▶ [ACTIVITY]
With the pictures left out, restate exactly the part below that opens with the line containing "Task: Open the overflow menu at top right" and closes with the line containing "The image size is (584, 704).".

▶ [DATA FOR THIS TASK]
┌────────
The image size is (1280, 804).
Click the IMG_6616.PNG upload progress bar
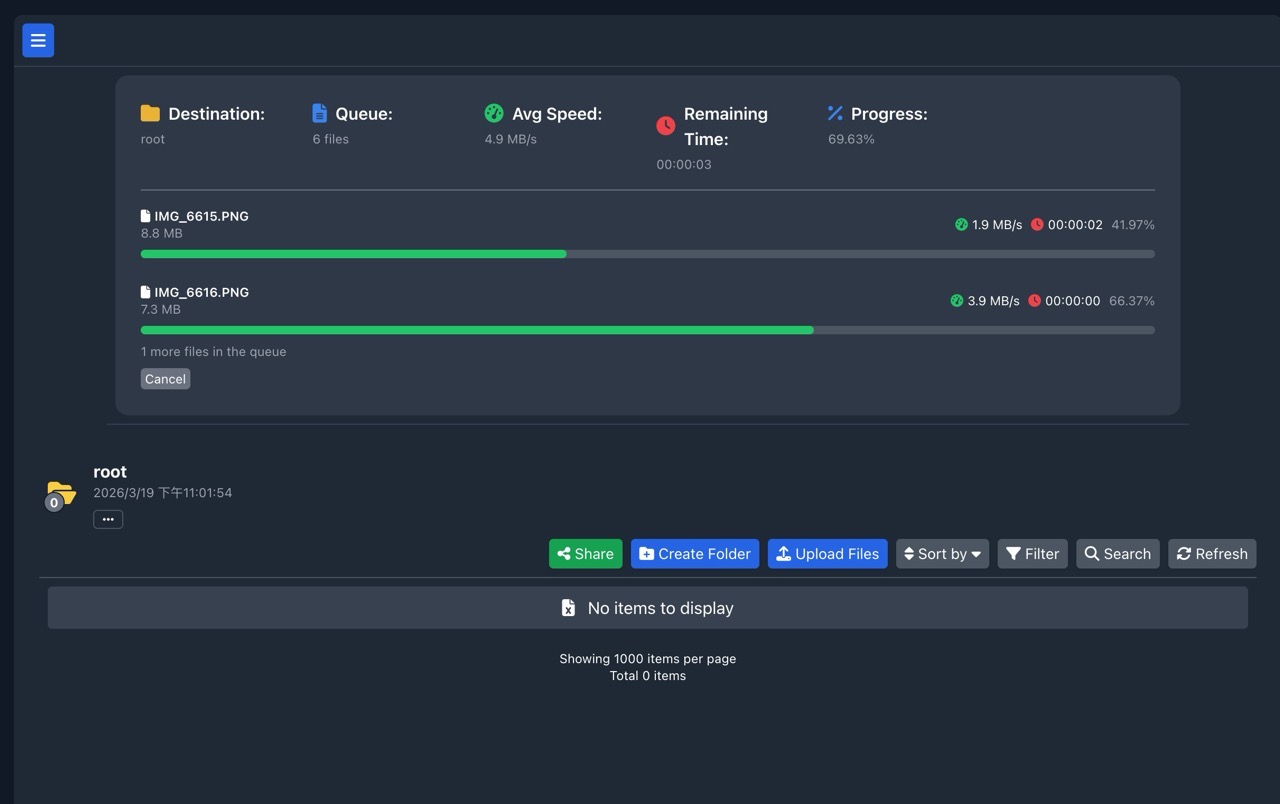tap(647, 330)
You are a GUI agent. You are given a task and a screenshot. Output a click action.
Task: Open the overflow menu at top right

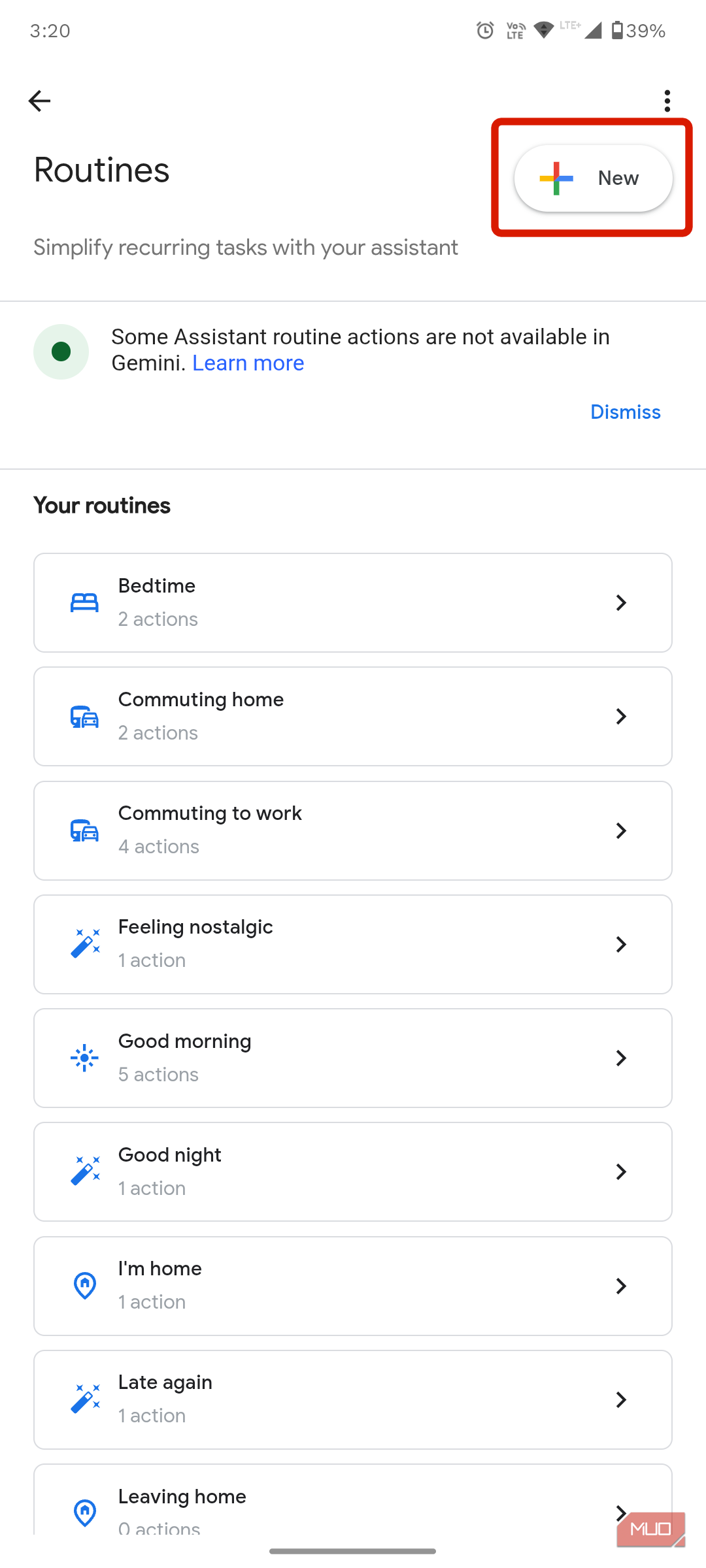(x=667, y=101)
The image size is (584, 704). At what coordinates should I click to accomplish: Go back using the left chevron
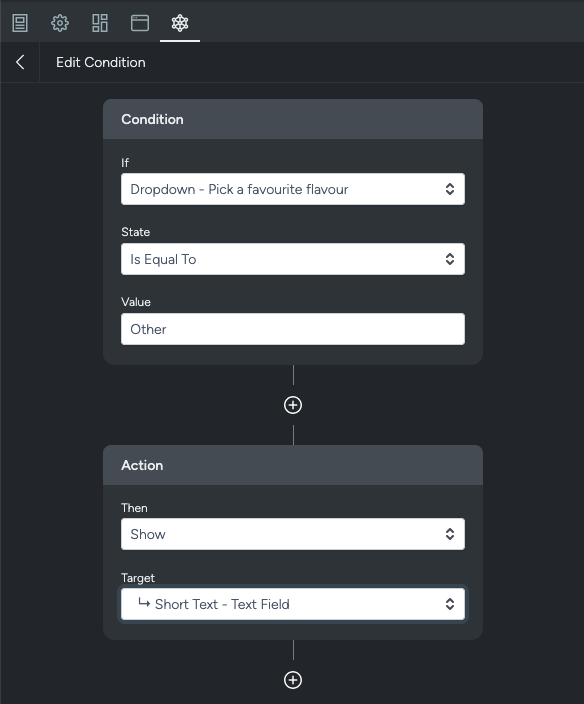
└────────
┌────────
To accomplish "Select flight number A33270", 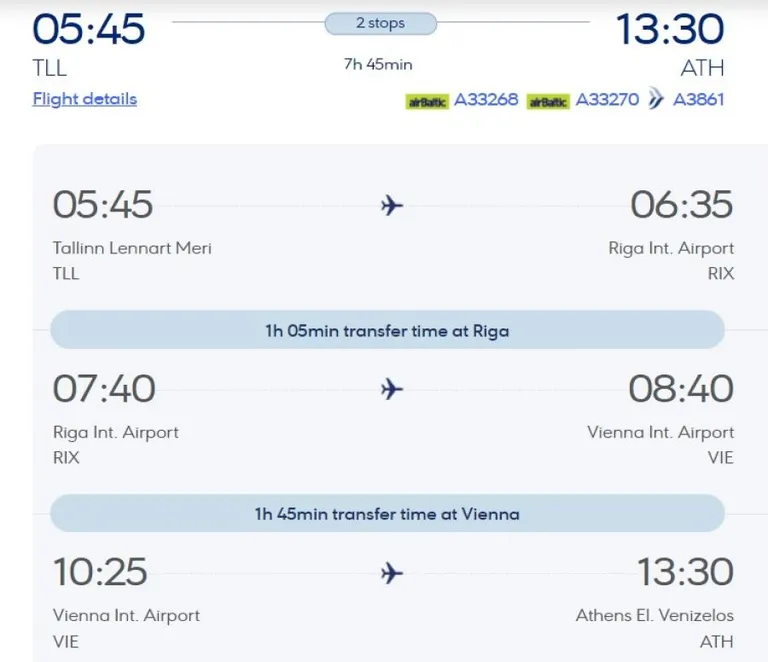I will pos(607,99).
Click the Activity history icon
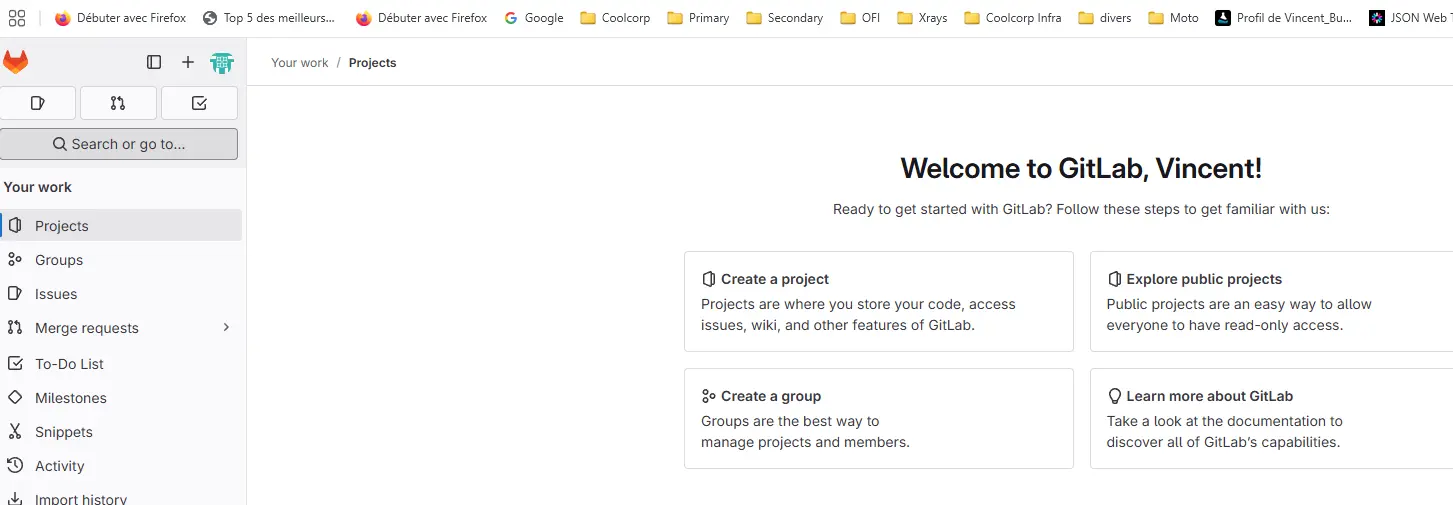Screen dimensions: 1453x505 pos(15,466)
└────────
▶ [WRITTEN ANSWER]
Task: Open the overflow menu at top right

(x=667, y=101)
The image size is (584, 704). At what coordinates should I click to accomplish: Go back using the left chevron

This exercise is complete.